The Namaqualand daisies are a multicoloured tapestry of desert blooms that defy the arid veld of the northern Cape after the spring rains. A honey-like scent diffuses the air for miles around. This striking display of beauty reminds me of what Christians should be like. Our spring rains have fallen! God’s kingdom has come to earth and it is our Father’s pleasure to give us the kingdom (Luke 12:32).We are his floral display, called to bloom and grow wherever on the planet He has planted us. We ought to be winsome bearers of a gospel that is both lovely and potent. Our lives and our lips (Heb 13:15-16) should diffuse a gospel fragrance, as we offer our bodies as living sacrifices, holy and pleasing to God (Rom 12:1).

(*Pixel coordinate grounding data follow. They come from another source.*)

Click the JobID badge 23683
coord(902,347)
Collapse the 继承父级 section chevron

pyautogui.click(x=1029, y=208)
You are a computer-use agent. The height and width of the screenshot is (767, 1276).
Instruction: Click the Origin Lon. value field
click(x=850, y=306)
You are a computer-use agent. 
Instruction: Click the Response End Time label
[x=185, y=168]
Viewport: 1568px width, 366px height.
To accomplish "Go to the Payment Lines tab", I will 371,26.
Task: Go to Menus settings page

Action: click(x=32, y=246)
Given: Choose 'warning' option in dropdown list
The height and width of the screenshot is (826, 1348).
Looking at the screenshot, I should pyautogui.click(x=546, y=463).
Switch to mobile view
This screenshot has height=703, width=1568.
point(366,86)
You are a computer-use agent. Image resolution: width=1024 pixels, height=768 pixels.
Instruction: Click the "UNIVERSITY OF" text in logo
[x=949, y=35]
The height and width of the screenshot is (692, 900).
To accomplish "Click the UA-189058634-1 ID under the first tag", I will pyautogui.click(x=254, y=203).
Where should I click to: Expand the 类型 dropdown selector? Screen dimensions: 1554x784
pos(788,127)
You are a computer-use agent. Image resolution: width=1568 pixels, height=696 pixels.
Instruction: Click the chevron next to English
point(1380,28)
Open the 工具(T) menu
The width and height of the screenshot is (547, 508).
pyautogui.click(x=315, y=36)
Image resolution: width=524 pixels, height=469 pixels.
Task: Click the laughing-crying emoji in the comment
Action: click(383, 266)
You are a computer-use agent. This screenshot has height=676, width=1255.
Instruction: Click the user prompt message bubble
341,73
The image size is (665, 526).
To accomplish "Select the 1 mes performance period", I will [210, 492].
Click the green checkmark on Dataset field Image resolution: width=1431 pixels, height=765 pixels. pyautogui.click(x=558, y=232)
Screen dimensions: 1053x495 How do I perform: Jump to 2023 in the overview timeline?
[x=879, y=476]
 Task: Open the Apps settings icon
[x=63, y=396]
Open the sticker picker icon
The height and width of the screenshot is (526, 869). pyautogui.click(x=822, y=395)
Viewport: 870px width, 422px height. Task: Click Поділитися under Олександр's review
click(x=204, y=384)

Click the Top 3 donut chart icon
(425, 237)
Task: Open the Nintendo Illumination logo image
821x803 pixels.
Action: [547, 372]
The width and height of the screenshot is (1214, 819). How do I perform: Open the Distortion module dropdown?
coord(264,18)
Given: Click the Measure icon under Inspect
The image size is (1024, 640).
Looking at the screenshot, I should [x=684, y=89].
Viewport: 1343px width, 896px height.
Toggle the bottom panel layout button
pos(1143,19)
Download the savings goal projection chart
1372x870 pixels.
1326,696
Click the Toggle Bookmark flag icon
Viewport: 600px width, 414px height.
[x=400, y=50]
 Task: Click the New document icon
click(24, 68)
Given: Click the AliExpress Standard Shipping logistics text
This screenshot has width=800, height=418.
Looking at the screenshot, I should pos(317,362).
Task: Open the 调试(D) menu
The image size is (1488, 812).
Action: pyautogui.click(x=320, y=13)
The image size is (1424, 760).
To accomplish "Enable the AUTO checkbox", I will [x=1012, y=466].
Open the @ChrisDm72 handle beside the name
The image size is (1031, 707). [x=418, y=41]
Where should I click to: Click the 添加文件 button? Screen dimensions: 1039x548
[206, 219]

In a new era, where people of every nation and tribe are forcing their way into God’s kingdom (Luke 16:16), Jesus calls us to diffuse the fragrance of the gospel both to our neighbours and the nations.
Our text today is Matthew 28:16-20:
16 Now the eleven disciples went to Galilee, to the mountain to which Jesus had directed them. 17 And when they saw him they worshiped him, but some doubted.18 And Jesus came and said to them, “All authority in heaven and on earth has been given to me. 19 Go therefore and make disciples of all nations, baptizing them in the name of the Father and of the Son and of the Holy Spirit, 20 teaching them to observe all that I have commanded you. And behold, I am with you always, to the end of the age.”
Setting the scene
Three years after Jesus’ stunning synagogue announcement that God’s kingdom had come (Luke 4:14-21), the King was dead. Shamed as a criminal, blasphemer and bogus-king (Matt 27:37; John 19:2; 3; 15), Jesus was abandoned by everyone, even his friends. He was also God-forsaken (Matt 27:46).
Yet Jesus’ last words on the cross were, “It is finished!” (John 19:30)
What was finished? How could the light of the world lay dead in a dark tomb? How could his mission end in such epic failure? Were they blinded by his miracles?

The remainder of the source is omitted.